Johannesburg, 29 Nov 2023
As a continuation of our ongoing series collecting predictions from our many subject-matter experts here at Netskope, we headed down the (metaphorical) corridor to the Threat Labs. We wanted to extract from them some threats and cyber attack-related predictions, based on what they are starting to see evolving in the landscape. We’ve got a great selection, covering generative AI, software supply chain and social engineering. Strap in!
AI and machine learning stand to make cyber attacks more sophisticated
“AI and machine learning will be used in future cyber security attacks to generate realistic phishing e-mails and websites, as well as creating deepfakes for spreading misinformation and disinformation. The data voids from generative AI’s responses will be leveraged further to contaminate the supply chain by malicious actors. In short, AI and ML can both be used to make cyber attacks more sophisticated, dangerous and challenging to detect,” said Hubert Lin, Senior Staff Threat Researcher.
Generative AI used to plan cyber attacks
“We will see the release of generative AI that uses the tree of thought prompting to help plan cyber attacks. It’s quite possible that we could see something arise that plugs into other pieces of the botnet ecosystem that will make launching attacks a simple question of paying for what you want and then typing it in. It may even escalate the frequency and intensity of cyber attacks from parties who are engaged in physical conflicts around the world,” said Colin Estep, Principal Engineer.

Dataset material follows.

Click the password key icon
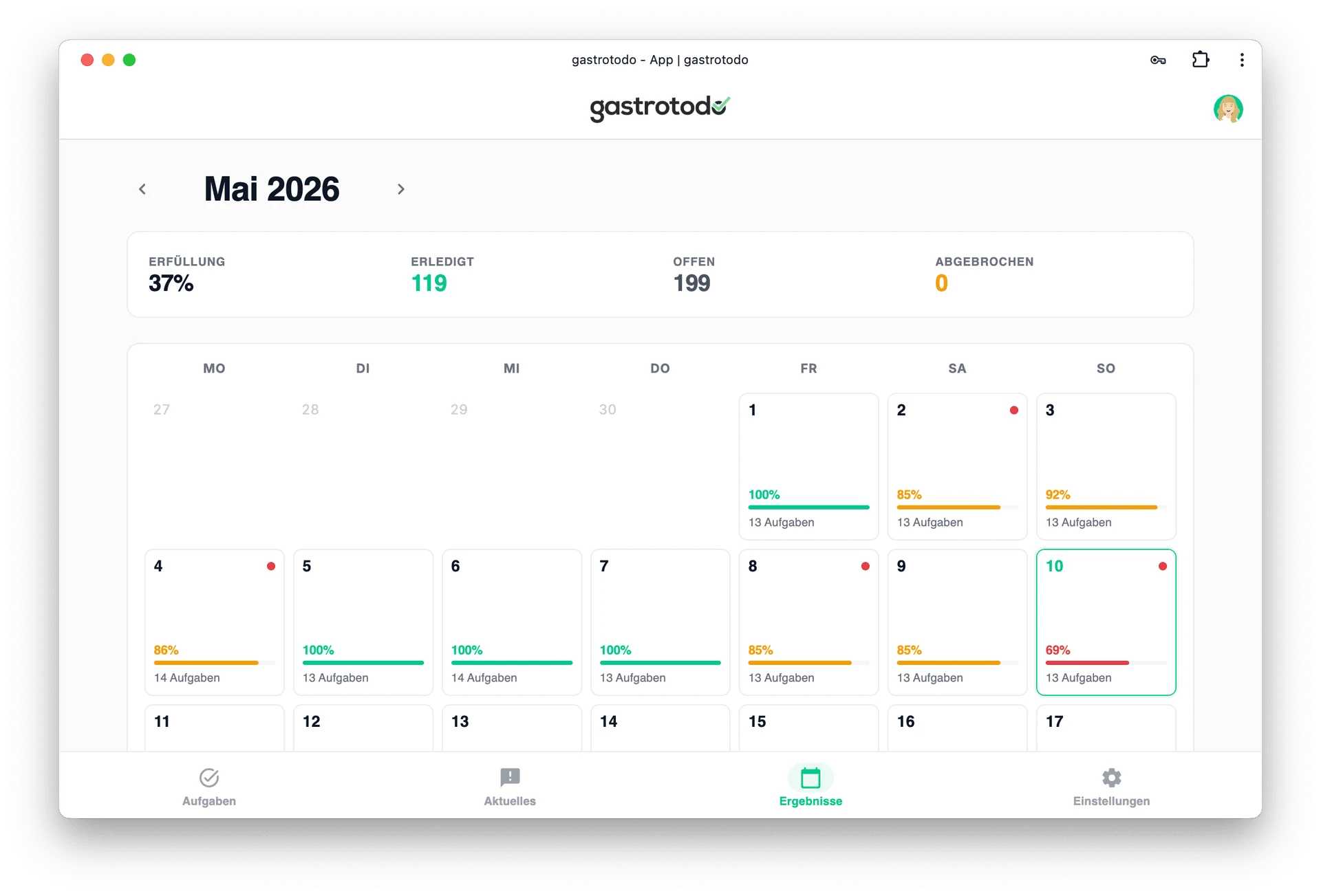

Software supply chain will continue to be a high-value target for threat actors
“In 2024, the software supply chain will continue to be a high-value target for advanced threat actors. Over recent years, attacks on all four components – source, build, dependencies and deployment – have escalated dramatically. Despite the difficulty, successful compromises offer significant rewards, driving threat actors to invest in these more sophisticated tactics. This will continue into the coming year, where we will see even more creative exploits at the source stage, where attacks will range from injecting backdoors to outright theft of proprietary algorithms and everything in between,” said Dagmawi Mulugeta, Staff Threat Researcher.
Social engineering will dominate the threat landscape
“Social engineering will be the primary infiltration tactic in cyber attacks because it can be effective against a wide variety of targets. The primary channels for social engineering will include messaging apps, social media, phone calls, text messages and, of course, e-mail,” said Ray Canzanese, Head of Netskope Threat Labs.
Generative AI chatbots will be increasingly abused to deliver malware and phishing
“Delivering Trojan-ised installers, phishing and scam websites through search engine result pages has been an effective technique deployed by attackers throughout 2023. As generative AI chatbots continue to rise in popularity, we should expect that they will also be abused to serve malicious payloads next year. Organisations should ensure visibility and control to protect their users from this attack vector,” said Jan Michael L Alcantara, Threat Research Engineer.